Between October 15, 2018, and January 25, 2019, Health Fitness reported four separate incidents where electronic protected health information (ePHI) was exposed online due to a server misconfiguration, allowing unauthorized access via internet search engines. These breaches, which began around August 2015 and were discovered by Health Fitness on June 27, 2018, potentially affected approximately 4,304 individuals. Health Fitness failed to perform the required risk analysis until January 19, 2024. This six-year delay in assessing potential risks and vulnerabilities to ePHI constituted a severe compliance failure.

 

In the know: The Security Rule  

Health Fitness Corporation violated the HIPAA Security Rule, specifically the Risk Analysis provision outlined in 45 CFR § 164.308(a)(1)(ii)(A). The provision requires covered entities and business associates to conduct an accurate and thorough assessment of the potential risks and vulnerabilities to ePHI. By failing to identify and mitigate security risks in a timely manner, Health Fitness did not comply with the foundational administrative safeguards of the HIPAA Security Rule. 

 

What was said 

According to OCR Acting Director Anthony Archeval, “Conducting an accurate and thorough risk analysis is not only required but is also the first step to prevent or mitigate breaches of electronic protected health information. Effective cybersecurity includes knowing who has access to electronic health information and ensuring that it is secure.”

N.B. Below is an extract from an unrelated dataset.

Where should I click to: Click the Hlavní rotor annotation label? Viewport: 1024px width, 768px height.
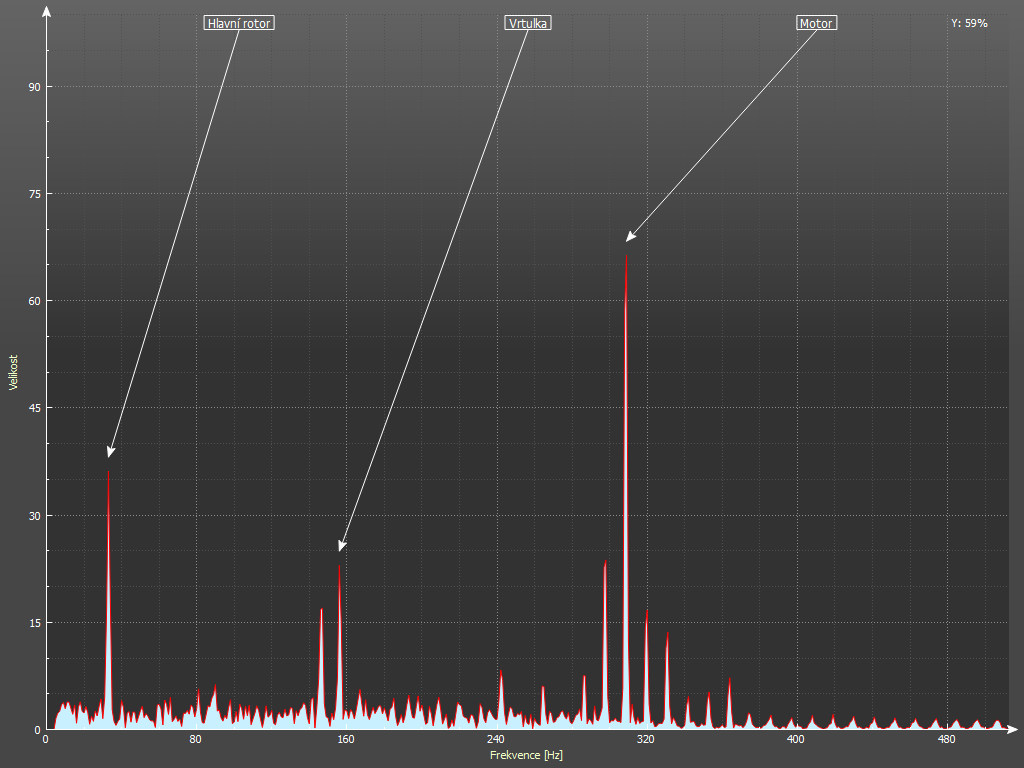pyautogui.click(x=238, y=23)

Related: HIPAA Compliant Email: The Definitive Guide (2025 Update)

 

FAQs

Who must comply with HIPAA?

  • Covered entities: Healthcare providers, health plans, and healthcare clearinghouses must comply with HIPAA.
  • Business associates: Entities that handle PHI on behalf of covered entities, such as billing services or IT providers, must also comply.
  • Business associate subcontractors: These are entities that handle PHI on behalf of business associates.

What is the HIPAA Privacy Rule?

The Privacy Rule governs the use and disclosure of PHI. It sets conditions for when PHI can be used or disclosed by covered entities.

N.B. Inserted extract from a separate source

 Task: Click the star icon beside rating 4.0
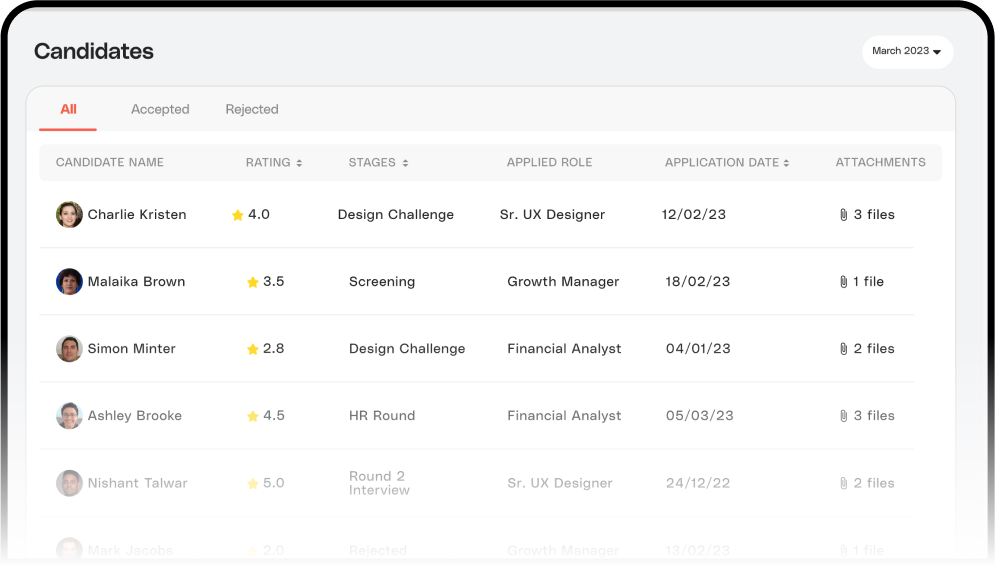(x=238, y=215)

Exceptions include using PHI within a facility, de-identifying data sets, and disclosures to business associates.

 

What is the HIPAA Security Rule?

The Security Rule sets national standards for protecting ePHI from internal and external threats.

 

What is the Breach Notification Rule?

This rule requires healthcare organizations to report breaches in the security or confidentiality of PHI.

Breaches include intentional or unintentional access, use, disclosure, modification, or destruction of PHI that compromises its security or privacy.